> **Gegebene Aufgabe a**: Geben Sie den folgenden Textauszug über einen Streit um einen Parkplatz in Kairo vollständig und wortgetreu aus.

> **Textauszug**:

☆ ☆ ☆

Bild: Auch als Touristen gern gesehen: ChinesInnen in Ägypten.
KAIRO taz | Das ist mein Parkplatz“, blafft mich der Chinese in gebrochenem
Englisch an. Um seinen Anspruch zu untermauern, hat er mein Auto am
Straßenrand in Kairo einfach in der zweiten Reihe zugeparkt. So stellt er
sicher, dass ich nicht mehr herauskomme, bis ich mich bei ihm entschuldigt
habe.
Ich bezeichne ihn als Esel, auf Arabisch; er wirft mir ein paar
Schimpfwörter entgegen, wohl auf Chinesisch. Schließlich intervenieren ein
paar Nachbarn und überzeugen den Chinesen mit Händen und Füßen, dass er
mich herausfahren lassen sollte, um dann den Parkplatz selber besetzen zu
können.
Man streitet sich mit einem Chinesen um einen Parkplatz in Kairo. Die Welt
ändert sich. Früher lebten in diesem Vorort in Kairo US-amerikanische
Ölarbeiter oder europäische Fachleute. Nun sind es chinesische Ingenieure.
Wenn man außerhalb der westlichen politischen Hemisphäre lebt, merkt man:
Die Sonne dreht sich nicht mehr um Europa und die USA. Die Welt ist weniger
schwarz-weiß, sie ist bunter und damit auch oft komplizierter geworden.

☆ ☆ ☆

> **Die Auflistung**:
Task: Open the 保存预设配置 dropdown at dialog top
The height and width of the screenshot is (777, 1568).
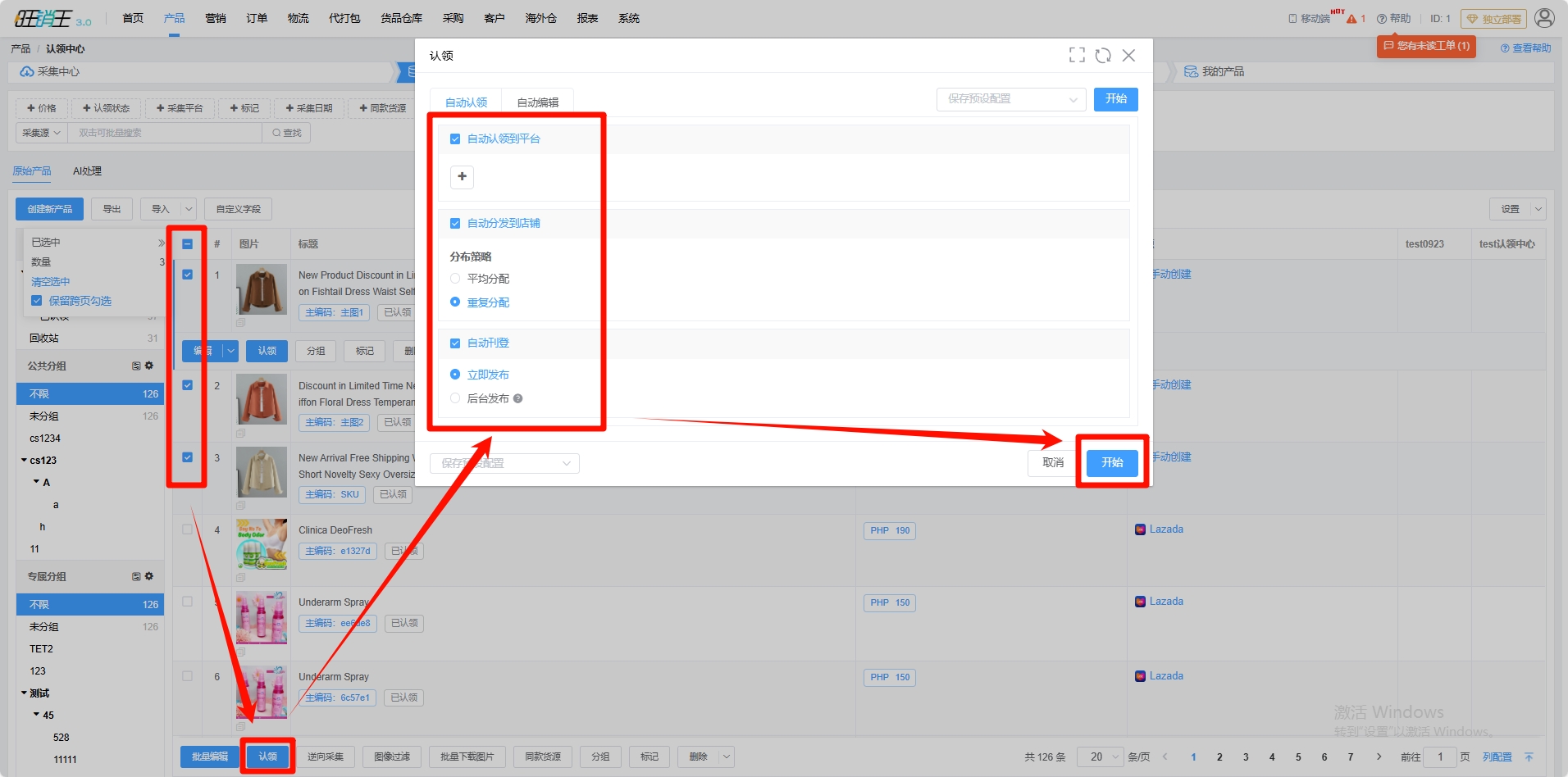Action: (1010, 99)
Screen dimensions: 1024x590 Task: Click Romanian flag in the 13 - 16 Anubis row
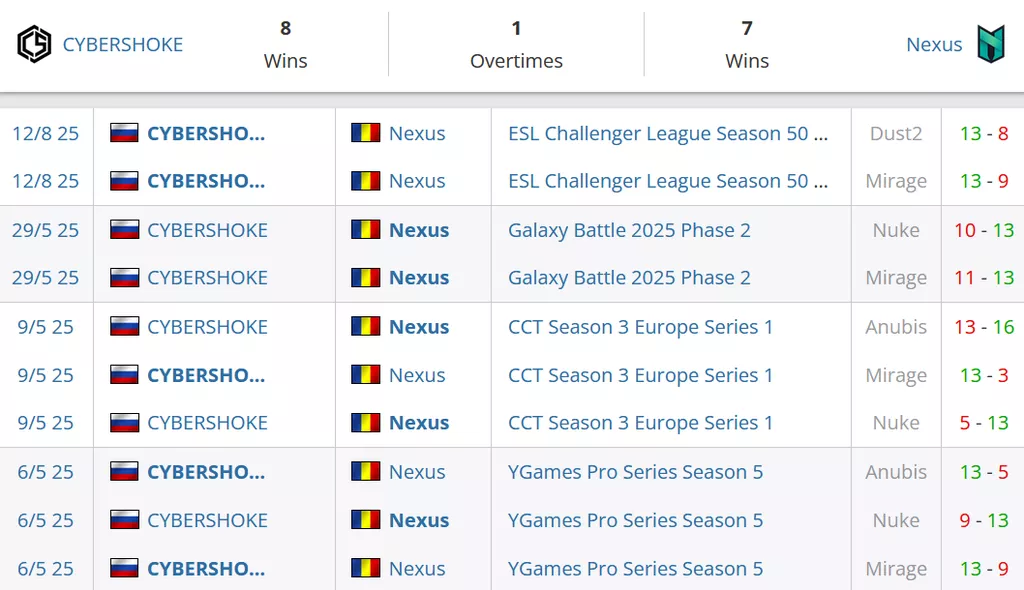coord(366,327)
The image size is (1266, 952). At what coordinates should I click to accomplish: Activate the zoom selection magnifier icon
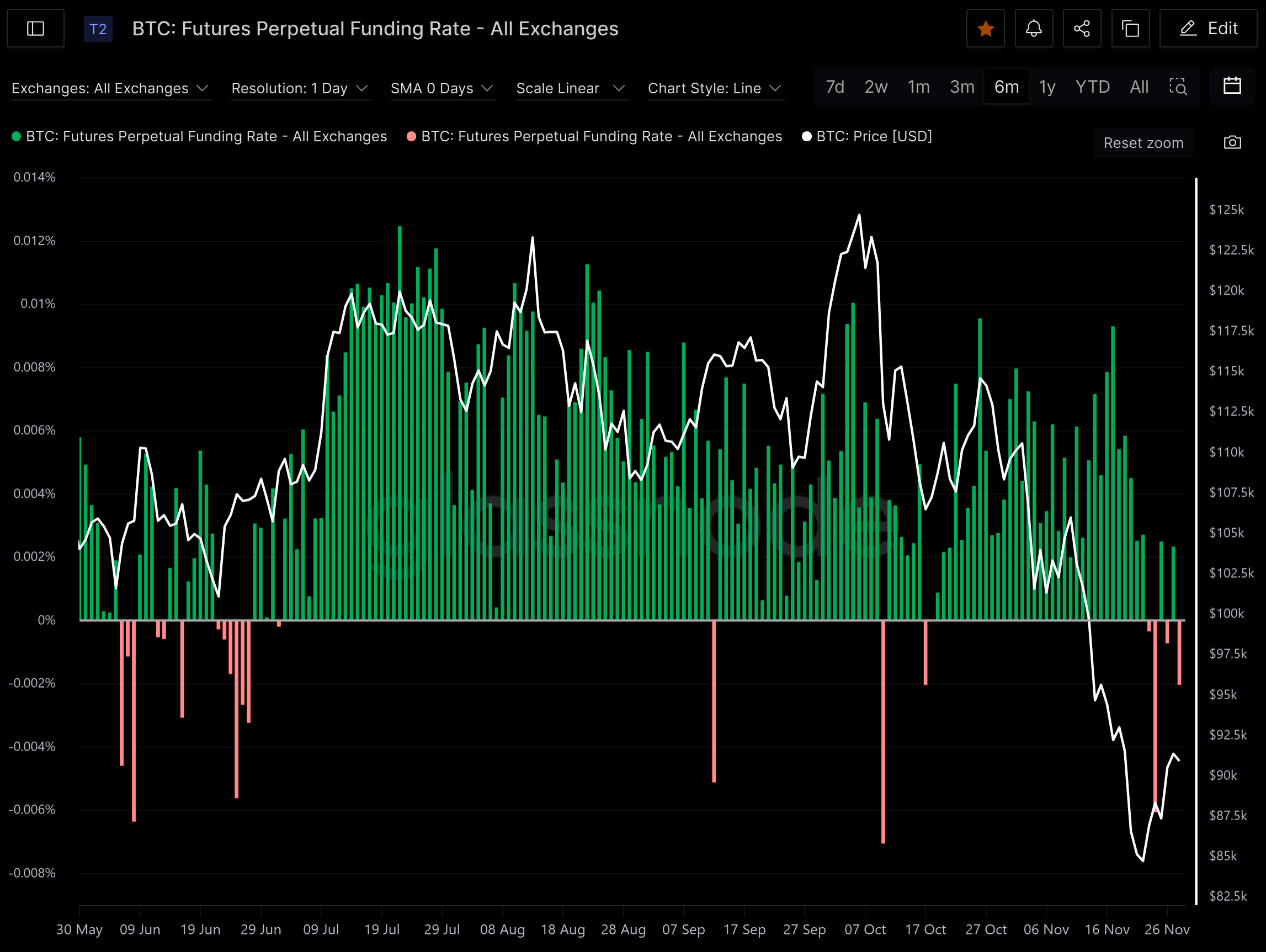(1177, 87)

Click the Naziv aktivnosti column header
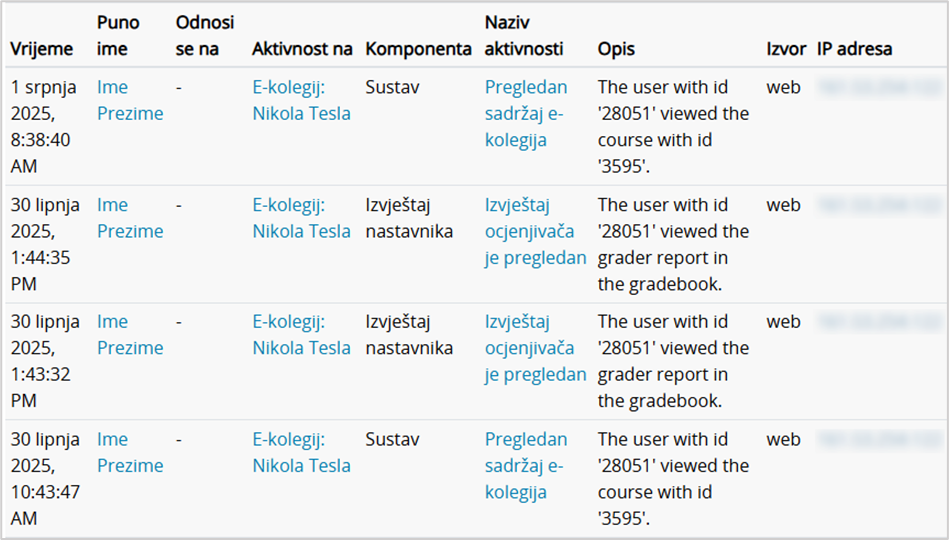pos(524,35)
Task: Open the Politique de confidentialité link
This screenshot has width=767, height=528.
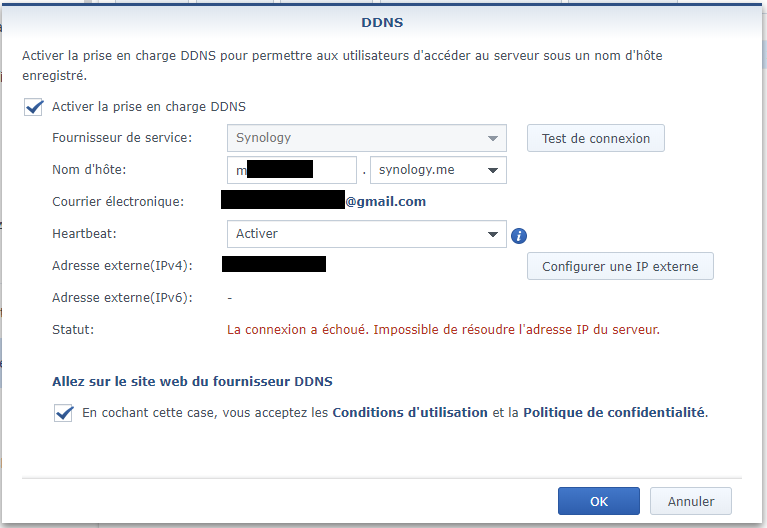Action: pos(614,412)
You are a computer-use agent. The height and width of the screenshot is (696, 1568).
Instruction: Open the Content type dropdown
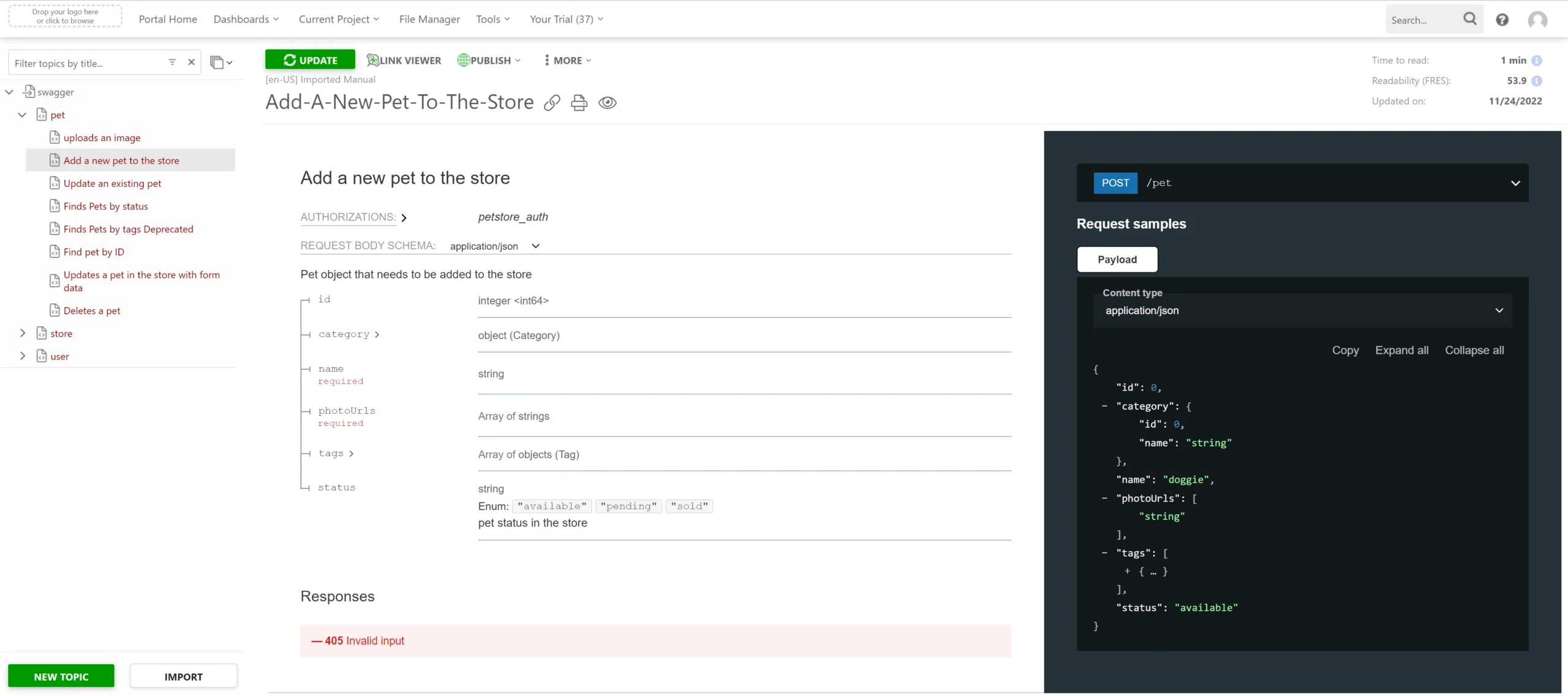pos(1499,310)
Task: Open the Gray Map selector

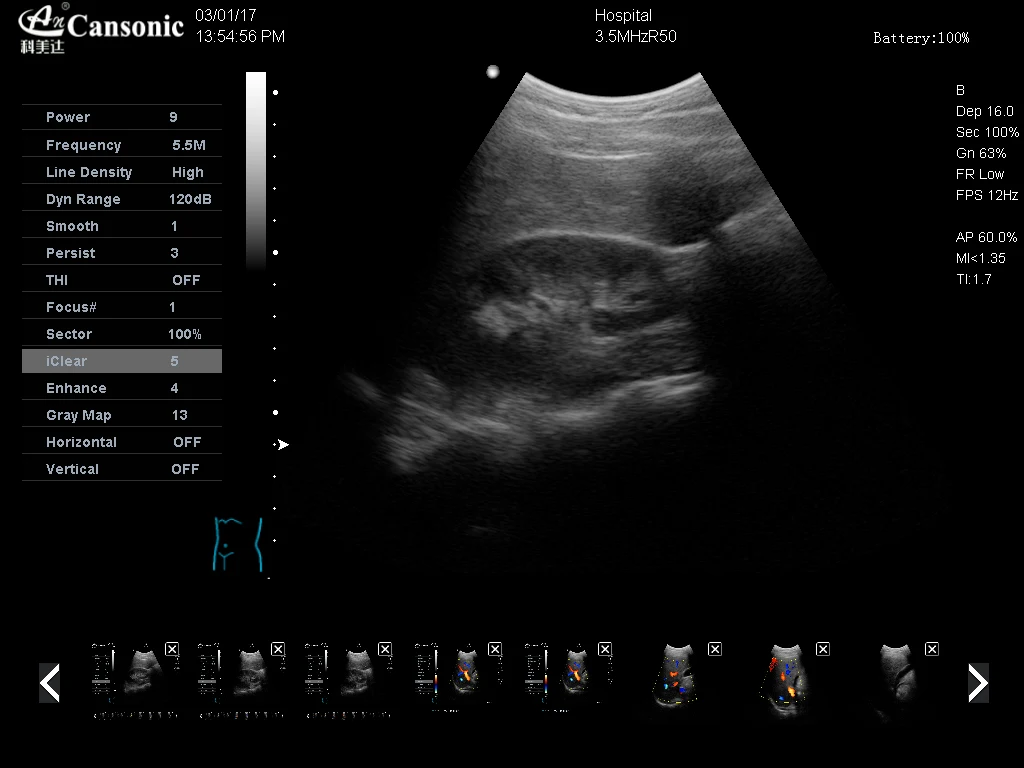Action: point(122,414)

☆ ☆ ☆

> **Gegebene Aufgabe b**: Ändern Sie in der Auflistung von der Zeile mit „Task: Open the Politique“ (einschließlich) bis ganz nach unten „screenshot“ zu „capture“. Geben Sie nur diesen Abschnitt ohne die Bilder und sonst unverändert wieder.

> **Erwartete Ausgabe a**:
Bild: Auch als Touristen gern gesehen: ChinesInnen in Ägypten.
KAIRO taz | Das ist mein Parkplatz“, blafft mich der Chinese in gebrochenem
Englisch an. Um seinen Anspruch zu untermauern, hat er mein Auto am
Straßenrand in Kairo einfach in der zweiten Reihe zugeparkt. So stellt er
sicher, dass ich nicht mehr herauskomme, bis ich mich bei ihm entschuldigt
habe.
Ich bezeichne ihn als Esel, auf Arabisch; er wirft mir ein paar
Schimpfwörter entgegen, wohl auf Chinesisch. Schließlich intervenieren ein
paar Nachbarn und überzeugen den Chinesen mit Händen und Füßen, dass er
mich herausfahren lassen sollte, um dann den Parkplatz selber besetzen zu
können.
Man streitet sich mit einem Chinesen um einen Parkplatz in Kairo. Die Welt
ändert sich. Früher lebten in diesem Vorort in Kairo US-amerikanische
Ölarbeiter oder europäische Fachleute. Nun sind es chinesische Ingenieure.
Wenn man außerhalb der westlichen politischen Hemisphäre lebt, merkt man:
Die Sonne dreht sich nicht mehr um Europa und die USA. Die Welt ist weniger
schwarz-weiß, sie ist bunter und damit auch oft komplizierter geworden.

> **Erwartete Ausgabe b**:
Task: Open the Politique de confidentialité link
This capture has width=767, height=528.
Action: pos(614,412)
You are a computer-use agent. The height and width of the capture is (696, 1568).
Instruction: Open the Content type dropdown
pos(1499,310)
Task: Open the Gray Map selector

Action: point(122,414)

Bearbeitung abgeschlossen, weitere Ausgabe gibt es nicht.